_WHAT YOU NEED TO DO_: From the first line to the last, give the records again exactly.

_Stored dataset items_:
====

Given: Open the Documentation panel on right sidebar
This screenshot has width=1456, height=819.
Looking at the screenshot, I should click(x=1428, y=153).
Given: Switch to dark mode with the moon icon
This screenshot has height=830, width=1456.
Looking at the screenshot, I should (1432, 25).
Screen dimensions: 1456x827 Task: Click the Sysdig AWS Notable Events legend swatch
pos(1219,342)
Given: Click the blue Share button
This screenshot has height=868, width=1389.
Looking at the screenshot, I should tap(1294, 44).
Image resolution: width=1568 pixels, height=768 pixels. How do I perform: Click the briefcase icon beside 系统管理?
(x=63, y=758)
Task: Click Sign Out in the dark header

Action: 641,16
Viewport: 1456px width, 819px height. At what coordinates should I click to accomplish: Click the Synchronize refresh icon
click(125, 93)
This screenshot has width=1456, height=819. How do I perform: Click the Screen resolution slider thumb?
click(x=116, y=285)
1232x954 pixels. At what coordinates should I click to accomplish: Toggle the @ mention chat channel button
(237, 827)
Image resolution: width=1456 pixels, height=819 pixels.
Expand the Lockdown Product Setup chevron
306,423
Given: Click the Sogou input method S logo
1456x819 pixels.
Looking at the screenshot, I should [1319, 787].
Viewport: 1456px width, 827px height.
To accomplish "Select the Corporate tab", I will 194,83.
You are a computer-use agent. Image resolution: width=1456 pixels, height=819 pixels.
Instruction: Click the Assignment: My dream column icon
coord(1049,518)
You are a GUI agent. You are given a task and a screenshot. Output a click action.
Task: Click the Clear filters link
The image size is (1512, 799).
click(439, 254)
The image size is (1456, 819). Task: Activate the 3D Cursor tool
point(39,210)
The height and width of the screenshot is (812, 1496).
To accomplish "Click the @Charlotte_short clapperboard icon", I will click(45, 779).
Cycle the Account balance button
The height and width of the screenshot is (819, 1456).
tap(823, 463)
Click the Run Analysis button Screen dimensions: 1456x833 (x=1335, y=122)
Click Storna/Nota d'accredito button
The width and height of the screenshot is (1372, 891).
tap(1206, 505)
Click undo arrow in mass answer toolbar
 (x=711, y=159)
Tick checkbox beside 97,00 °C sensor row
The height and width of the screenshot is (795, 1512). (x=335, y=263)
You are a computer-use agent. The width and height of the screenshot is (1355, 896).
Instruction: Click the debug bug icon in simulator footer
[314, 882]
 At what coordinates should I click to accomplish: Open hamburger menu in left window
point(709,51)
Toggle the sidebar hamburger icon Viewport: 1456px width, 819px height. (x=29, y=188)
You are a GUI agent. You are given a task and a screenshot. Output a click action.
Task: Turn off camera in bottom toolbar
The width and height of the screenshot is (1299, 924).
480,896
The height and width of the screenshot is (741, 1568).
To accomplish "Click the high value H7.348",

====

_RESULT OF THE EXERCISE_:
Given: Open the Documentation panel on right sidebar
This screenshot has width=1456, height=819.
Looking at the screenshot, I should click(x=1428, y=153).
Given: Switch to dark mode with the moon icon
This screenshot has height=830, width=1456.
Looking at the screenshot, I should (1432, 25).
Screen dimensions: 1456x827 Task: Click the Sysdig AWS Notable Events legend swatch
pos(1219,342)
Given: Click the blue Share button
This screenshot has height=868, width=1389.
Looking at the screenshot, I should tap(1294, 44).
Image resolution: width=1568 pixels, height=768 pixels. How do I perform: Click the briefcase icon beside 系统管理?
(x=63, y=758)
Task: Click Sign Out in the dark header

Action: 641,16
Viewport: 1456px width, 819px height. At what coordinates should I click to accomplish: Click the Synchronize refresh icon
click(125, 93)
This screenshot has width=1456, height=819. How do I perform: Click the Screen resolution slider thumb?
click(x=116, y=285)
1232x954 pixels. At what coordinates should I click to accomplish: Toggle the @ mention chat channel button
(237, 827)
Image resolution: width=1456 pixels, height=819 pixels.
Expand the Lockdown Product Setup chevron
306,423
Given: Click the Sogou input method S logo
1456x819 pixels.
Looking at the screenshot, I should [1319, 787].
Viewport: 1456px width, 827px height.
To accomplish "Select the Corporate tab", I will 194,83.
You are a computer-use agent. Image resolution: width=1456 pixels, height=819 pixels.
Instruction: Click the Assignment: My dream column icon
coord(1049,518)
You are a GUI agent. You are given a task and a screenshot. Output a click action.
Task: Click the Clear filters link
The image size is (1512, 799).
click(439, 254)
The image size is (1456, 819). Task: Activate the 3D Cursor tool
point(39,210)
The height and width of the screenshot is (812, 1496).
To accomplish "Click the @Charlotte_short clapperboard icon", I will click(45, 779).
Cycle the Account balance button
The height and width of the screenshot is (819, 1456).
tap(823, 463)
Click the Run Analysis button Screen dimensions: 1456x833 (x=1335, y=122)
Click Storna/Nota d'accredito button
The width and height of the screenshot is (1372, 891).
tap(1206, 505)
Click undo arrow in mass answer toolbar
 (x=711, y=159)
Tick checkbox beside 97,00 °C sensor row
The height and width of the screenshot is (795, 1512). (x=335, y=263)
You are a computer-use agent. The width and height of the screenshot is (1355, 896).
Instruction: Click the debug bug icon in simulator footer
[314, 882]
 At what coordinates should I click to accomplish: Open hamburger menu in left window
point(709,51)
Toggle the sidebar hamburger icon Viewport: 1456px width, 819px height. (x=29, y=188)
You are a GUI agent. You are given a task and a screenshot. Output a click action.
Task: Turn off camera in bottom toolbar
The width and height of the screenshot is (1299, 924).
480,896
The height and width of the screenshot is (741, 1568).
To accomplish "Click the high value H7.348",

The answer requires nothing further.